Come hanno fatto Peeta e Katniss a ritrovarsi? Che ne è stato di Gale? E degli altri?
L'ho immaginato così.
[Dal primo capitolo]
Vorrei dirgli che se se andasse per me sarebbe la fine: smetterei di alzarmi dal letto, di lavarmi, di mangiare, di vivere. Sopravvivrei, certo, perché incapace di uccidermi per via del debito che sento nei confronti di tutte le persone che hanno perso la propria vita per salvare la mia, ma questa non sarebbe una vita degna di essere vissuta.

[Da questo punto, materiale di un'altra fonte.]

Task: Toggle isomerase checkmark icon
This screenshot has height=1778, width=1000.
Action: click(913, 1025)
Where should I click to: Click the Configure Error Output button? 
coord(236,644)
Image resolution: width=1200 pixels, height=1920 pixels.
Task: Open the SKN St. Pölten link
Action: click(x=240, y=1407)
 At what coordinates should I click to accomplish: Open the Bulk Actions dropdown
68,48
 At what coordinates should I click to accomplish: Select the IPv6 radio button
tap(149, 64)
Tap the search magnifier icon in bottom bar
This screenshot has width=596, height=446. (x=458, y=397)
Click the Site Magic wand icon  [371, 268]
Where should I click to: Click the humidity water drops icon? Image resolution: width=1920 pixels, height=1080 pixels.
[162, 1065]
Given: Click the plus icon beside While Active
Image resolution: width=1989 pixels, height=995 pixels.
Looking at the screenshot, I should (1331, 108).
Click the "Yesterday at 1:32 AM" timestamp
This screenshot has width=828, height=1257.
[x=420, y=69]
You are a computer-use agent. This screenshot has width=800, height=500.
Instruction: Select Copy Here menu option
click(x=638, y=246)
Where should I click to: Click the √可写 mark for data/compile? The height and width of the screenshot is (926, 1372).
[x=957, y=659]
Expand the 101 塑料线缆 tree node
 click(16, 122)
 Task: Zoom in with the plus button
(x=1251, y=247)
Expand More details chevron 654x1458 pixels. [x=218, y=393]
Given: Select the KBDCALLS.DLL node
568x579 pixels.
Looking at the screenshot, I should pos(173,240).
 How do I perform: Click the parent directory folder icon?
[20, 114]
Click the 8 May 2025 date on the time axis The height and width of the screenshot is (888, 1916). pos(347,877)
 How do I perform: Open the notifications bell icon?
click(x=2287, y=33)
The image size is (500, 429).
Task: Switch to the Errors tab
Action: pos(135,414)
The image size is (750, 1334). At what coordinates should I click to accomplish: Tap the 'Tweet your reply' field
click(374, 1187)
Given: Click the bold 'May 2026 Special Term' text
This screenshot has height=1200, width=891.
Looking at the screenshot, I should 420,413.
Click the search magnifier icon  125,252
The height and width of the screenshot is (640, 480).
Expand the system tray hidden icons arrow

Vorrei dirgli che quando ha piantato le primule avevo creduto che fosse tornato da me, che avevo pensato che forse le cose sarebbero potute andare, se non bene, almeno meglio di come andavano prima. Ma non so farlo. Io non so parlare, non so esprimere i miei sentimenti, era lui che smuoveva le folle con le sue parole. Così rimango lì, a fissarlo, mentre lo vedo scrutarmi l’anima attraverso gli occhi.
“Ho capito”, dice. Ed io non ho idea di cosa abbia capito, ma dopo averlo detto mi stringe a sé e a me basta questo: è una promessa, significa “resterò, nonostante tutto”.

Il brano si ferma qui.